From: DA Morgan <damorgan_at_psoug.org>
Date: Thu, 15 Sep 2005 08:39:13 -0700
Message-ID: <1126798700.355488@yasure>


Mark C. Stock wrote:
> "DA Morgan" <damorgan_at_psoug.org> wrote in message
> news:1126755534.274708_at_yasure...
>

>>Mark C. Stock wrote:
>>
>>
>>>corporate instructor lead training goes for from $420 up to $550 or more 
>>>per
>>>seat per day these days -- so at the low-end, $6k would covers about 14 
>>>days
>>>at 'standard' rates -- some 'boot camp' courses are listed for $9,495 for 
>>>14
>>>days, including meals and accomodations
>>
>>On the basis that no one is going to apply for a Visa and move to the
>>US because I post this I will speak from experience.
>>
>>University of Washington Oracle program: 9 months: Less than $2,000.
>>
>>Puget Sound Oracle Users Group: all day hands-on classes with each
>>student getting their own server: ~$450/day.
>>
>>$6,000 for an OCP course is outrageous.
>>-- 
>>Daniel A. Morgan
>>http://www.psoug.org
>>damorgan_at_x.washington.edu
>>(replace x with u to respond)

>
>
> so PSOUG's class verifies the going daily rate... but presumably the content
> and quality is at the high end of the spectrum

Maximum class size 8 students.
Each student with their own server is expensive. The user group only runs one or two classes a month. So the entire cost of hardware, software, insurance, facilities, etc. must be paid for from only those few students. It is not intended to be a for-profit venture: And it isn't. ;-)

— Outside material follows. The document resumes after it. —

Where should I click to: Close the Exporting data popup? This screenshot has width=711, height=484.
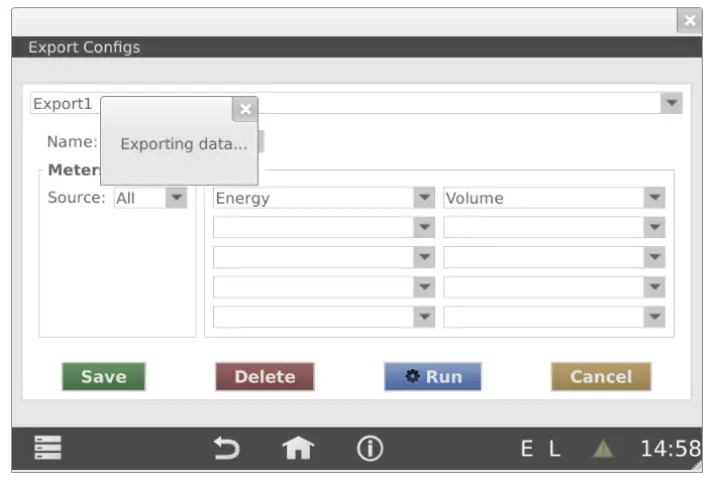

> how many classroom hours for the UW program?

90

> likely the per hour cost will
> be less than ILT, but for a true comparison of options, you've got to
> compare course content.

Here's the content in very rough form for the first quarter (30 hours)

1. Concepts and architecture
2. Logical and physical constructs
3. Tables (all of them including GTT, External, IOT, Partitioning)
4. Clusters
5. Constraints (all of them including DEFERRABLE and the EXCEPTIONS INTO 
clause)
6. Views (including view constraints)
7. Materialized Views
8. DML (including joins, string, numeric, date, and some analytic functions)
9. Transaction model

And beginning this year ... in 10g Release 2 so we will be covering the new "basics" such as COMMIT WRITE BATCH, COMMIT WRITE WAIT, etc.

> would 4.44444 PSOUG classes provide the same benefit as the UW program?
> more? good. less? then $450 may be outrageous as well.

Wholly different subjects. The user group only teaches subjects not taught anywhere else. The RAC class, for example, starts with formatted hard disks and no network. Students build the network, install the O/S, install the clusterware, then the Oracle binaries, etc. Even Oracle itself doesn't deal with the o/s, storage, and network issues. Other topics the user group classes cover are Grid Control, DataGuard, Advanced Queueing, Warehouse Builder, etc. Just a completely different type of class as they are all hand's-on and very real-world.

> how many days of (quality) 'corporate' ILT training do you think would be
> needed to cover the content that the UW program covers?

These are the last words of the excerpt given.